**Set task:** Rewrite everything in the records from the start down to the line containing "(x=921, y=50)", both ends included, scaling each coordinate in the answers by 1.9 and rounding to whole numbers with halves rounded up. Leave every other line and number unchanged.

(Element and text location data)
____________________
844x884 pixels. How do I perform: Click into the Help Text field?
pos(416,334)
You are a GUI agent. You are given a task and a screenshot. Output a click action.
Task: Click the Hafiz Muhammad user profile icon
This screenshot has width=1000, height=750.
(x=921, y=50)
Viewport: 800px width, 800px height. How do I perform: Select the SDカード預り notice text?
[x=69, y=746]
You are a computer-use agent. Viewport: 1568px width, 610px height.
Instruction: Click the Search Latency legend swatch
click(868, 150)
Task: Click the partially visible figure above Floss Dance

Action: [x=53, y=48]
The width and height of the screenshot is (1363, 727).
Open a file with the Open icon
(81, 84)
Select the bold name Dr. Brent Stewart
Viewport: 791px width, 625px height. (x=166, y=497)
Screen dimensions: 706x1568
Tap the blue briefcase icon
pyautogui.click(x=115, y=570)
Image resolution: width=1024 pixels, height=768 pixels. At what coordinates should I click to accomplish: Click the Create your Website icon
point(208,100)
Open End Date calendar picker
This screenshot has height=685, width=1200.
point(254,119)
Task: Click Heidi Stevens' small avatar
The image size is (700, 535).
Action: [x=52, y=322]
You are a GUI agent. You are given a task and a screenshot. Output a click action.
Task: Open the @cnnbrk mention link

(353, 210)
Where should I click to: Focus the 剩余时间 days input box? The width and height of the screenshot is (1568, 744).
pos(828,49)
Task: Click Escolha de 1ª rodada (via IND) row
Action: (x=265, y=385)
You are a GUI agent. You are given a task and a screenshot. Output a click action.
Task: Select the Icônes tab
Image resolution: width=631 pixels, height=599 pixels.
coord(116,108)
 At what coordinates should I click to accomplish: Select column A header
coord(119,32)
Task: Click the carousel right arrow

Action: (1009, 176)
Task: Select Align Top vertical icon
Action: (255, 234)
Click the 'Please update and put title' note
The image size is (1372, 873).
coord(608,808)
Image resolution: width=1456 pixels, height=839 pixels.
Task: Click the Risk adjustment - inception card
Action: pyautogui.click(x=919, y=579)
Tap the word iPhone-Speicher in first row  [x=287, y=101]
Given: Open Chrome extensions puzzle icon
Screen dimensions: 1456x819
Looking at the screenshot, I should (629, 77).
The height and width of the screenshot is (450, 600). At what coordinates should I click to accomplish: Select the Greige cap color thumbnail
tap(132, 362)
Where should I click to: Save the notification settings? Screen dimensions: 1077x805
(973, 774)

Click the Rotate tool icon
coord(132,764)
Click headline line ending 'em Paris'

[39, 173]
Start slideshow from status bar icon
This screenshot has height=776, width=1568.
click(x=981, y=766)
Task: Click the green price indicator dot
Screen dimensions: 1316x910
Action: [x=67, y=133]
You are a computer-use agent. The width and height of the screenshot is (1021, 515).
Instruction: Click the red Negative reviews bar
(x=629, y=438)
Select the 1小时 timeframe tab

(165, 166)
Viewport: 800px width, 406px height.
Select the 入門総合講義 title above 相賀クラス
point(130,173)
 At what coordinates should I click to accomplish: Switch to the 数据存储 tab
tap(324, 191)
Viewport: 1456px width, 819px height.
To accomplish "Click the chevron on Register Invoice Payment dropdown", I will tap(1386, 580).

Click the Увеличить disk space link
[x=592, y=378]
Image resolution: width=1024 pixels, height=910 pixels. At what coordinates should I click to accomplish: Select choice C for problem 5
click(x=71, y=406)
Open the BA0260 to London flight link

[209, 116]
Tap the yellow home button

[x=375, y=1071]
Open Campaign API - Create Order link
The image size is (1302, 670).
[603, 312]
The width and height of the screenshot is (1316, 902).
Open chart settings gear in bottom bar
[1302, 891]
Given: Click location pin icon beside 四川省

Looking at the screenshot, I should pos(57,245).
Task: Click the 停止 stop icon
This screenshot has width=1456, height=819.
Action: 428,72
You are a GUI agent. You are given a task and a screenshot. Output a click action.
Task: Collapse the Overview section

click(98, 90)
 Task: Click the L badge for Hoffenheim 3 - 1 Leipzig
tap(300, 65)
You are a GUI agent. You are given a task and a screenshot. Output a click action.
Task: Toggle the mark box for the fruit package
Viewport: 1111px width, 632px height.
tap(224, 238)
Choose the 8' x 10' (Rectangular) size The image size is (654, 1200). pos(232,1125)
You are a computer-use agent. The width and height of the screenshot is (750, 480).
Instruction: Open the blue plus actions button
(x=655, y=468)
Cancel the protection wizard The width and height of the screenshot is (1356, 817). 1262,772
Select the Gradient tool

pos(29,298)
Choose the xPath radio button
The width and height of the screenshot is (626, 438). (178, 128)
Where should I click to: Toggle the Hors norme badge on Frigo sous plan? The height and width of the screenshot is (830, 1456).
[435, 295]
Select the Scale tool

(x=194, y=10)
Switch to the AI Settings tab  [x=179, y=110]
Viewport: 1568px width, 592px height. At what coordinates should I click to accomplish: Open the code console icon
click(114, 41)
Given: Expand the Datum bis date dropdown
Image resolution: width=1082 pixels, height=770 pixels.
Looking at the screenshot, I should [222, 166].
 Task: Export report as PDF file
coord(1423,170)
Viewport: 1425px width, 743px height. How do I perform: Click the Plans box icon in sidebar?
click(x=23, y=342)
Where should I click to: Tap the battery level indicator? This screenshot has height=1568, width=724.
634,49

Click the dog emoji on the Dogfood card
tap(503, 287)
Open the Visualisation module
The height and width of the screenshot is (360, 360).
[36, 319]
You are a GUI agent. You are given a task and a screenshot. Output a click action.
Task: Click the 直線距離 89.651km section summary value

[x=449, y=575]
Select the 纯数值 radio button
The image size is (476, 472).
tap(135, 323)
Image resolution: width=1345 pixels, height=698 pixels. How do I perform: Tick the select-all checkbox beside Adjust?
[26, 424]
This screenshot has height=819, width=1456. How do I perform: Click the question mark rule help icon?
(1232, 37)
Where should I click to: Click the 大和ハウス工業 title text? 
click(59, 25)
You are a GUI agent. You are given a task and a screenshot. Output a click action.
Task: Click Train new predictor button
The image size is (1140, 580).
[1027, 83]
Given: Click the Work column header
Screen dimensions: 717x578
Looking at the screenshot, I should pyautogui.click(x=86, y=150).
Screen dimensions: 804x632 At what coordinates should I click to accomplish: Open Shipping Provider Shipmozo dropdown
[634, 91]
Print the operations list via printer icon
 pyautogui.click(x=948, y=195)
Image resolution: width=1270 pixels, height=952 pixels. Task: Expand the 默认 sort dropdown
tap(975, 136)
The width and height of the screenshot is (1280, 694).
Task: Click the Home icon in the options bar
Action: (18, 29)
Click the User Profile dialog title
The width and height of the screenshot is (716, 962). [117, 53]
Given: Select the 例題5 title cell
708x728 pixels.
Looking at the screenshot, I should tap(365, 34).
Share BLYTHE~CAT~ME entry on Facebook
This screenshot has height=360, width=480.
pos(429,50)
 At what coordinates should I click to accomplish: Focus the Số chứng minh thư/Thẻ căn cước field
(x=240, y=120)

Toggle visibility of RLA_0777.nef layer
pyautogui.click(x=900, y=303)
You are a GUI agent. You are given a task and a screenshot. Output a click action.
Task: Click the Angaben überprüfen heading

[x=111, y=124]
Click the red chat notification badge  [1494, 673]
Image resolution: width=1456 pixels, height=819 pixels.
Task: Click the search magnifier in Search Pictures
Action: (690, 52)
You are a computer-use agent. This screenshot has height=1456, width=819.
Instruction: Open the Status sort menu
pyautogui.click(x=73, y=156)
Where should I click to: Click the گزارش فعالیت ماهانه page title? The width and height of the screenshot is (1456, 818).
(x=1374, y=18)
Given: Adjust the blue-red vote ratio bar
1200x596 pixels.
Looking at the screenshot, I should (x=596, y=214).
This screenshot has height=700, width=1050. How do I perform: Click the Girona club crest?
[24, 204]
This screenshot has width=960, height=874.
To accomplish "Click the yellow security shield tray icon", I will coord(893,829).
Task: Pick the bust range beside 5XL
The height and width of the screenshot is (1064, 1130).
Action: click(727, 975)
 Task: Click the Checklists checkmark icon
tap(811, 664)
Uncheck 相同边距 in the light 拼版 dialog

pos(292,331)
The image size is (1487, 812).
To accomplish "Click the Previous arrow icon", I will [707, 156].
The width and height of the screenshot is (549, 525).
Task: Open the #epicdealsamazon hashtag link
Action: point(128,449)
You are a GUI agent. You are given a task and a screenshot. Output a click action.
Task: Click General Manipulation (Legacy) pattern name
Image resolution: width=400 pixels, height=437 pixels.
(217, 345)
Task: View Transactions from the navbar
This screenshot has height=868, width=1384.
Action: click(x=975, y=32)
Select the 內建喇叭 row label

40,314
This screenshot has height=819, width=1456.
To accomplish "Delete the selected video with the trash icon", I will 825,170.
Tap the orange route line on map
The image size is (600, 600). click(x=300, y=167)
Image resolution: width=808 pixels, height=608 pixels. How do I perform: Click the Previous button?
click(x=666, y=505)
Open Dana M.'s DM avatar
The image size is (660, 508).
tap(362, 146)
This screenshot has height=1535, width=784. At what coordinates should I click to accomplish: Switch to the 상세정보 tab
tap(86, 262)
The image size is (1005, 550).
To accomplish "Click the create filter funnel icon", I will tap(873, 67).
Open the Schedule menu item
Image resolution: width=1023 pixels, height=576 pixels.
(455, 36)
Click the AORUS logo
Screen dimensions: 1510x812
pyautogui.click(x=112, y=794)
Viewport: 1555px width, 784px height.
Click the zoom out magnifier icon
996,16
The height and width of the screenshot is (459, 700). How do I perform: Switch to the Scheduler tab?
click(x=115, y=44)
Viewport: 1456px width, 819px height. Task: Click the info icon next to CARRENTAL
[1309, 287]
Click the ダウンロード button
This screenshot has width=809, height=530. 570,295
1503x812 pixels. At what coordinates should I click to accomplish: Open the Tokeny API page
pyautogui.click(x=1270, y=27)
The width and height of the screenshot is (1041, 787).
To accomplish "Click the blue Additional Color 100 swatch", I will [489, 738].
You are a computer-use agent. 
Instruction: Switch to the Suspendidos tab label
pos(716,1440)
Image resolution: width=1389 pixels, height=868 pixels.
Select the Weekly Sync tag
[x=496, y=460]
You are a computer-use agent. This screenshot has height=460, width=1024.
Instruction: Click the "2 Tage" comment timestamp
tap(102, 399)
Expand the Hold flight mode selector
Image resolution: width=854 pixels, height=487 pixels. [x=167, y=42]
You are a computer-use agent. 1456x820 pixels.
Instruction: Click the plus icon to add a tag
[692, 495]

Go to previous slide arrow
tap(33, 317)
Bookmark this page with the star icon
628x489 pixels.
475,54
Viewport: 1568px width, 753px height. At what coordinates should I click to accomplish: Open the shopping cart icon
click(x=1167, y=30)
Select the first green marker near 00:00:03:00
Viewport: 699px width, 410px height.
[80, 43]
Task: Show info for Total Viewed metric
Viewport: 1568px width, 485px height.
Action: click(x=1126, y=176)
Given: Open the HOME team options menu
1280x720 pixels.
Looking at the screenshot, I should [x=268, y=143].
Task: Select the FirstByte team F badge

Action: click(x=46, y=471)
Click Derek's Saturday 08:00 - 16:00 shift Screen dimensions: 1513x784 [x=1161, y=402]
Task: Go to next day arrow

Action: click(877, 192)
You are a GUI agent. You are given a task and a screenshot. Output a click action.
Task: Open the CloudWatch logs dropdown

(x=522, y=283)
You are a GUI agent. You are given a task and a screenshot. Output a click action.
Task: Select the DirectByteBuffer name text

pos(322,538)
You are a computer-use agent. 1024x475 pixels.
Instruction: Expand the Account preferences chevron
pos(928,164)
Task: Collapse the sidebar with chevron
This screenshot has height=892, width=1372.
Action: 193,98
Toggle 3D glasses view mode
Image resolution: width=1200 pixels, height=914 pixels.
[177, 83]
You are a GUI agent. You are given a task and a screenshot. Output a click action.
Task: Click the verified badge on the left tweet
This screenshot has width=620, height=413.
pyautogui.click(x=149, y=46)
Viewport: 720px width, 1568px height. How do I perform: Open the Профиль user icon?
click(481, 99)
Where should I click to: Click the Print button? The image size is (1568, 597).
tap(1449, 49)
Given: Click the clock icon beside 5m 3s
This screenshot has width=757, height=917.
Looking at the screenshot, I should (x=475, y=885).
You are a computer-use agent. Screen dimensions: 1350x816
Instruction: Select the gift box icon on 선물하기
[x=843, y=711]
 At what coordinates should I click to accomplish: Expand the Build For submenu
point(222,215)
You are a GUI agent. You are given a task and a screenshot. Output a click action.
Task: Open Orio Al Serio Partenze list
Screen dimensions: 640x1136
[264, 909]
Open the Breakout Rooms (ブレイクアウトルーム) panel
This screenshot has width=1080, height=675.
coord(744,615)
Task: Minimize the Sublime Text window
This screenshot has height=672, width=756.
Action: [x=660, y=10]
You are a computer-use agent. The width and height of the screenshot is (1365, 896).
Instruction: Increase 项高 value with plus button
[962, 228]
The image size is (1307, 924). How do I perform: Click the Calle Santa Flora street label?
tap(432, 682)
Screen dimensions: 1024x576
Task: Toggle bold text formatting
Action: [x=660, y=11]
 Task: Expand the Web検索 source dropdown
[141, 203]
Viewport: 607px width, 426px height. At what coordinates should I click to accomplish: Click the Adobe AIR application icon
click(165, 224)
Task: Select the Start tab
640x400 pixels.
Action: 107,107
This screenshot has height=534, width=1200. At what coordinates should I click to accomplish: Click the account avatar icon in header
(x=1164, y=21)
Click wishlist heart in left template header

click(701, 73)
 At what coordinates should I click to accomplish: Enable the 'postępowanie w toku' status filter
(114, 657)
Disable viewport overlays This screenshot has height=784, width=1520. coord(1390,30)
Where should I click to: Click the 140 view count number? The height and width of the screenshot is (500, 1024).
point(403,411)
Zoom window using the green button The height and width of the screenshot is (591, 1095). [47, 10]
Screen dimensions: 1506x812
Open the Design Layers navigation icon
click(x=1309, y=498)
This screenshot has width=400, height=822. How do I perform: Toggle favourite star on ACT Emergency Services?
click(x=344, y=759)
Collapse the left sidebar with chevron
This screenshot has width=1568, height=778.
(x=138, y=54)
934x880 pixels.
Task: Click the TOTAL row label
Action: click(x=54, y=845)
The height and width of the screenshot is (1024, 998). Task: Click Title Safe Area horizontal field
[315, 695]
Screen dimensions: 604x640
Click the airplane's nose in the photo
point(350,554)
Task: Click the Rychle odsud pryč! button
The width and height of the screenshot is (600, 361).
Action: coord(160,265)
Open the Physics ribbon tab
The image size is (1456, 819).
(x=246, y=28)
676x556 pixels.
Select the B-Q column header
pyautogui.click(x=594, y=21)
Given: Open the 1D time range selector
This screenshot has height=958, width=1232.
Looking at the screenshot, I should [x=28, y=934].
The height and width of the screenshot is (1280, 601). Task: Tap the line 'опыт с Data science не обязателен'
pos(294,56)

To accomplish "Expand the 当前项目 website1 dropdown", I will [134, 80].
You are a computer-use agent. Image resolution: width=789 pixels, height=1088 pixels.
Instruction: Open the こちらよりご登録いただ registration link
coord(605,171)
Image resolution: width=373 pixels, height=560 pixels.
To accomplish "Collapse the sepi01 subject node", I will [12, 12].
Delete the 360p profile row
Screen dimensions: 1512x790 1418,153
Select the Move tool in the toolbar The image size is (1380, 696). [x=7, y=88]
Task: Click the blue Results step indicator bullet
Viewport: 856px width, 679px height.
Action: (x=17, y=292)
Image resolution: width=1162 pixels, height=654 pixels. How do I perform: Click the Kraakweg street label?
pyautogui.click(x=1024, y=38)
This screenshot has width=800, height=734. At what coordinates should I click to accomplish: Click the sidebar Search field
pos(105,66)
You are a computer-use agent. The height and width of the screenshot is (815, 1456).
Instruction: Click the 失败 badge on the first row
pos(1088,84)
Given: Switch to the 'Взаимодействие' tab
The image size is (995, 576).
____________________
**Response to this exercise:**
844x884 pixels. How do I perform: Click into the Help Text field?
pos(790,635)
You are a GUI agent. You are given a task and a screenshot. Output a click action.
Task: Click the Hafiz Muhammad user profile icon
This screenshot has width=1000, height=750.
(x=1750, y=95)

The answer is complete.